> [Task prompt] Retype each of the rows below, reproducing every line precisely.

── Provided records ──

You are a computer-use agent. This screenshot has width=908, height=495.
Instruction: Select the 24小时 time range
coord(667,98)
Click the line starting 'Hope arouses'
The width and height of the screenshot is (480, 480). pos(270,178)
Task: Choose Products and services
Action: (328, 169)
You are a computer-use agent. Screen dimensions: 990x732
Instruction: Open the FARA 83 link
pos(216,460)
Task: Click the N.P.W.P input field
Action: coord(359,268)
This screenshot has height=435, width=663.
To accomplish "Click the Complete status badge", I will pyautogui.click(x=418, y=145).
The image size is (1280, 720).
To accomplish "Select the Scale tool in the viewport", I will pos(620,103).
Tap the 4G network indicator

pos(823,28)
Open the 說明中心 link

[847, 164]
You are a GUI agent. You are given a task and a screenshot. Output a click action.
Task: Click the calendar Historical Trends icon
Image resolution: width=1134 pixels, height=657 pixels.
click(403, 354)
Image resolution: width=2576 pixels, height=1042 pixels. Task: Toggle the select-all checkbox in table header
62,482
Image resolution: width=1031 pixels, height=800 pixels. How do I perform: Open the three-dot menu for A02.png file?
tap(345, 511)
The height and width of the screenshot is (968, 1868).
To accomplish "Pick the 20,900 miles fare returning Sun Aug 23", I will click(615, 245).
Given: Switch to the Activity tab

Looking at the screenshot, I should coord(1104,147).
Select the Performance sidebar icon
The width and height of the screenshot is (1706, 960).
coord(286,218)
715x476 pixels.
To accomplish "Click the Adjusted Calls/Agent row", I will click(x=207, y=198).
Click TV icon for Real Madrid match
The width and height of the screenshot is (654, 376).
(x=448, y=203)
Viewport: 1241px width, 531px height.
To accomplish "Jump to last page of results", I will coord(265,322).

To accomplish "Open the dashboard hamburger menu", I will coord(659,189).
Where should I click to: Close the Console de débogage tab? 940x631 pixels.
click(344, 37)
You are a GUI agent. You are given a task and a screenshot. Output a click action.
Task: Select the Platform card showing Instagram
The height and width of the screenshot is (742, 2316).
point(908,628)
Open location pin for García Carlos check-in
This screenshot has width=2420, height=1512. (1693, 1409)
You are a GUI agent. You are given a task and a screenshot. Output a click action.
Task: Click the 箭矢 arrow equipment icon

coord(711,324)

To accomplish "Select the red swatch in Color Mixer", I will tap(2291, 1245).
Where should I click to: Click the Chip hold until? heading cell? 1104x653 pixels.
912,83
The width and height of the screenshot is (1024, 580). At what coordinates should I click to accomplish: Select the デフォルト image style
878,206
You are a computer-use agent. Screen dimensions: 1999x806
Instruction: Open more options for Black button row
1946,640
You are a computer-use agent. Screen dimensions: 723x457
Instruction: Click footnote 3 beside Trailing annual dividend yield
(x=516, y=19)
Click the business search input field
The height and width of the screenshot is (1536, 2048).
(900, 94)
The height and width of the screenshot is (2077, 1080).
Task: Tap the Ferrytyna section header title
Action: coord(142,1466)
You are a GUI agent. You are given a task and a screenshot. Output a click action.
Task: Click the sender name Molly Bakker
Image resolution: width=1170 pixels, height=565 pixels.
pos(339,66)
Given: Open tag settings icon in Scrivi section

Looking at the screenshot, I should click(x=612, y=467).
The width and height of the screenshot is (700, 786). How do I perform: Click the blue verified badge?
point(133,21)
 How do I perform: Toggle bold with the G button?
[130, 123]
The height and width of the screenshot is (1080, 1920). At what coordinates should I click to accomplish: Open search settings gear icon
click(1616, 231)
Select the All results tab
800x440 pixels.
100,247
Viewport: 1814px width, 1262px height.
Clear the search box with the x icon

───

> [Complete output]
You are a computer-use agent. This screenshot has width=908, height=495.
Instruction: Select the 24小时 time range
coord(667,98)
Click the line starting 'Hope arouses'
The width and height of the screenshot is (480, 480). pos(270,178)
Task: Choose Products and services
Action: (328, 169)
You are a computer-use agent. Screen dimensions: 990x732
Instruction: Open the FARA 83 link
pos(216,460)
Task: Click the N.P.W.P input field
Action: coord(359,268)
This screenshot has height=435, width=663.
To accomplish "Click the Complete status badge", I will pyautogui.click(x=418, y=145).
The image size is (1280, 720).
To accomplish "Select the Scale tool in the viewport", I will pos(620,103).
Tap the 4G network indicator

pos(823,28)
Open the 說明中心 link

[847, 164]
You are a GUI agent. You are given a task and a screenshot. Output a click action.
Task: Click the calendar Historical Trends icon
Image resolution: width=1134 pixels, height=657 pixels.
click(403, 354)
Image resolution: width=2576 pixels, height=1042 pixels. Task: Toggle the select-all checkbox in table header
62,482
Image resolution: width=1031 pixels, height=800 pixels. How do I perform: Open the three-dot menu for A02.png file?
tap(345, 511)
The height and width of the screenshot is (968, 1868).
To accomplish "Pick the 20,900 miles fare returning Sun Aug 23", I will click(615, 245).
Given: Switch to the Activity tab

Looking at the screenshot, I should coord(1104,147).
Select the Performance sidebar icon
The width and height of the screenshot is (1706, 960).
coord(286,218)
715x476 pixels.
To accomplish "Click the Adjusted Calls/Agent row", I will click(x=207, y=198).
Click TV icon for Real Madrid match
The width and height of the screenshot is (654, 376).
(x=448, y=203)
Viewport: 1241px width, 531px height.
To accomplish "Jump to last page of results", I will coord(265,322).

To accomplish "Open the dashboard hamburger menu", I will coord(659,189).
Where should I click to: Close the Console de débogage tab? 940x631 pixels.
click(344, 37)
You are a GUI agent. You are given a task and a screenshot. Output a click action.
Task: Select the Platform card showing Instagram
The height and width of the screenshot is (742, 2316).
point(908,628)
Open location pin for García Carlos check-in
This screenshot has width=2420, height=1512. (1693, 1409)
You are a GUI agent. You are given a task and a screenshot. Output a click action.
Task: Click the 箭矢 arrow equipment icon

coord(711,324)

To accomplish "Select the red swatch in Color Mixer", I will tap(2291, 1245).
Where should I click to: Click the Chip hold until? heading cell? 1104x653 pixels.
912,83
The width and height of the screenshot is (1024, 580). At what coordinates should I click to accomplish: Select the デフォルト image style
878,206
You are a computer-use agent. Screen dimensions: 1999x806
Instruction: Open more options for Black button row
1946,640
You are a computer-use agent. Screen dimensions: 723x457
Instruction: Click footnote 3 beside Trailing annual dividend yield
(x=516, y=19)
Click the business search input field
The height and width of the screenshot is (1536, 2048).
(900, 94)
The height and width of the screenshot is (2077, 1080).
Task: Tap the Ferrytyna section header title
Action: coord(142,1466)
You are a GUI agent. You are given a task and a screenshot. Output a click action.
Task: Click the sender name Molly Bakker
Image resolution: width=1170 pixels, height=565 pixels.
pos(339,66)
Given: Open tag settings icon in Scrivi section

Looking at the screenshot, I should click(x=612, y=467).
The width and height of the screenshot is (700, 786). How do I perform: Click the blue verified badge?
point(133,21)
 How do I perform: Toggle bold with the G button?
[130, 123]
The height and width of the screenshot is (1080, 1920). At what coordinates should I click to accomplish: Open search settings gear icon
click(1616, 231)
Select the All results tab
800x440 pixels.
100,247
Viewport: 1814px width, 1262px height.
Clear the search box with the x icon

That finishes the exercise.